▸ Extract to read
Opinion: Sweeney Starts to Gather Strength for Possible Governor Bid

Carl Golden | December 2, 2013 | Opinion
Senate president is already making the right moves to clear the field of other candidates, and his political allies are lending a hand

Carl Golden
When Senate President Steve Sweeney took a victory lap in celebration of the Democrats’ maintaining their legislative majorities, it served also as the start of an effort to cast himself as a credible candidate for his party’s gubernatorial nomination in 2017 and to establish an inevitably environment — otherwise known as “clearing the field.”

He received credit and praise for fending off Republican challenges and preserving the party’s 24-16 edge in the Senate, despite Gov. Chris Christie’s 22-point victory over state Sen. Barbra Buono.

He was one of the media’s most sought after legislators at the State League of Municipalities conference in Atlantic City last week, and the reception he sponsored during the conference was standing room only.

He followed that up with a visit to Hudson County, where he accompanied state Sen. Brian Stack on a turkey distribution sojourn in Union City.

In the same week, Sweeney’s political guidance counselor, South Jersey leader George Norcross — without prompting — announced he’s a firm supporter of Essex County Executive Joe DiVincenzo, a warning to potential DiVincenzo primary opponents that they faced his formidable organizing and fund-raising capabilities should any of them move on the county executive next year.

It was also Norcross who engineered the selection of Hudson County Assemblyman Vincent Prieto as speaker of the Assembly, replacing (dumping, the more cynical might say) Essex County Assemblywoman Sheila Oliver.

The Norcross moves cement relations between his South Jersey powerbase and party leaders in heavily Democratic Essex and Hudson counties — all to the benefit of Sweeney’s political ambition.

Some in the party continue to resent Stack and DiVincenzo for endorsing Christie and blame Sweeney for failing to go all out for Buono. Political grudges usually fade with time and, more often, in the interest of achieving election victories. Sweeney, while stopping short of a Christie endorsement, was nonetheless seen as one of the troika along with Stack and DiVincenzo who sabotaged Buono even though it was clear her campaign was doomed from the outset.

▸ Given exercise 1
Quote the listing from its first line up to and including the line with "pyautogui.click(x=362, y=578)".

[Data on locating visible targets]

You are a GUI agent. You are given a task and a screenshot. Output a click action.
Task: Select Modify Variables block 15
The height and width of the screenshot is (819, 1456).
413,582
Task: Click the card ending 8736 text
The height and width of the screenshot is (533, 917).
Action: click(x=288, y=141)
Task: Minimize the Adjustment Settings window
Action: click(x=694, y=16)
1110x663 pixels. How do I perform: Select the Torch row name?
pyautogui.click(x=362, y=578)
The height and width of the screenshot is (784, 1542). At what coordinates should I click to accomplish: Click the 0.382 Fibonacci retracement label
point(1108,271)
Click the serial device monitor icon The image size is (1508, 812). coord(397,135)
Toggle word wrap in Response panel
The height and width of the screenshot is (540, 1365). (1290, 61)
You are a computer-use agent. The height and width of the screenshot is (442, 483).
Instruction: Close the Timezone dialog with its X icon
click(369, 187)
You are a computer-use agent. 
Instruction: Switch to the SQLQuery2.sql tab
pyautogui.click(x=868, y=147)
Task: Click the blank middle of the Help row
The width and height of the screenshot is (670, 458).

▸ Given exercise 2
Please print the whole opinion piece on Steve Sweeney's possible governor bid word for word.

▸ Full response 1
You are a GUI agent. You are given a task and a screenshot. Output a click action.
Task: Select Modify Variables block 15
The height and width of the screenshot is (819, 1456).
413,582
Task: Click the card ending 8736 text
The height and width of the screenshot is (533, 917).
Action: click(x=288, y=141)
Task: Minimize the Adjustment Settings window
Action: click(x=694, y=16)
1110x663 pixels. How do I perform: Select the Torch row name?
pyautogui.click(x=362, y=578)

▸ Full response 2
Opinion: Sweeney Starts to Gather Strength for Possible Governor Bid

Carl Golden | December 2, 2013 | Opinion
Senate president is already making the right moves to clear the field of other candidates, and his political allies are lending a hand

Carl Golden
When Senate President Steve Sweeney took a victory lap in celebration of the Democrats’ maintaining their legislative majorities, it served also as the start of an effort to cast himself as a credible candidate for his party’s gubernatorial nomination in 2017 and to establish an inevitably environment — otherwise known as “clearing the field.”

He received credit and praise for fending off Republican challenges and preserving the party’s 24-16 edge in the Senate, despite Gov. Chris Christie’s 22-point victory over state Sen. Barbra Buono.

He was one of the media’s most sought after legislators at the State League of Municipalities conference in Atlantic City last week, and the reception he sponsored during the conference was standing room only.

He followed that up with a visit to Hudson County, where he accompanied state Sen. Brian Stack on a turkey distribution sojourn in Union City.

In the same week, Sweeney’s political guidance counselor, South Jersey leader George Norcross — without prompting — announced he’s a firm supporter of Essex County Executive Joe DiVincenzo, a warning to potential DiVincenzo primary opponents that they faced his formidable organizing and fund-raising capabilities should any of them move on the county executive next year.

It was also Norcross who engineered the selection of Hudson County Assemblyman Vincent Prieto as speaker of the Assembly, replacing (dumping, the more cynical might say) Essex County Assemblywoman Sheila Oliver.

The Norcross moves cement relations between his South Jersey powerbase and party leaders in heavily Democratic Essex and Hudson counties — all to the benefit of Sweeney’s political ambition.

Some in the party continue to resent Stack and DiVincenzo for endorsing Christie and blame Sweeney for failing to go all out for Buono. Political grudges usually fade with time and, more often, in the interest of achieving election victories. Sweeney, while stopping short of a Christie endorsement, was nonetheless seen as one of the troika along with Stack and DiVincenzo who sabotaged Buono even though it was clear her campaign was doomed from the outset.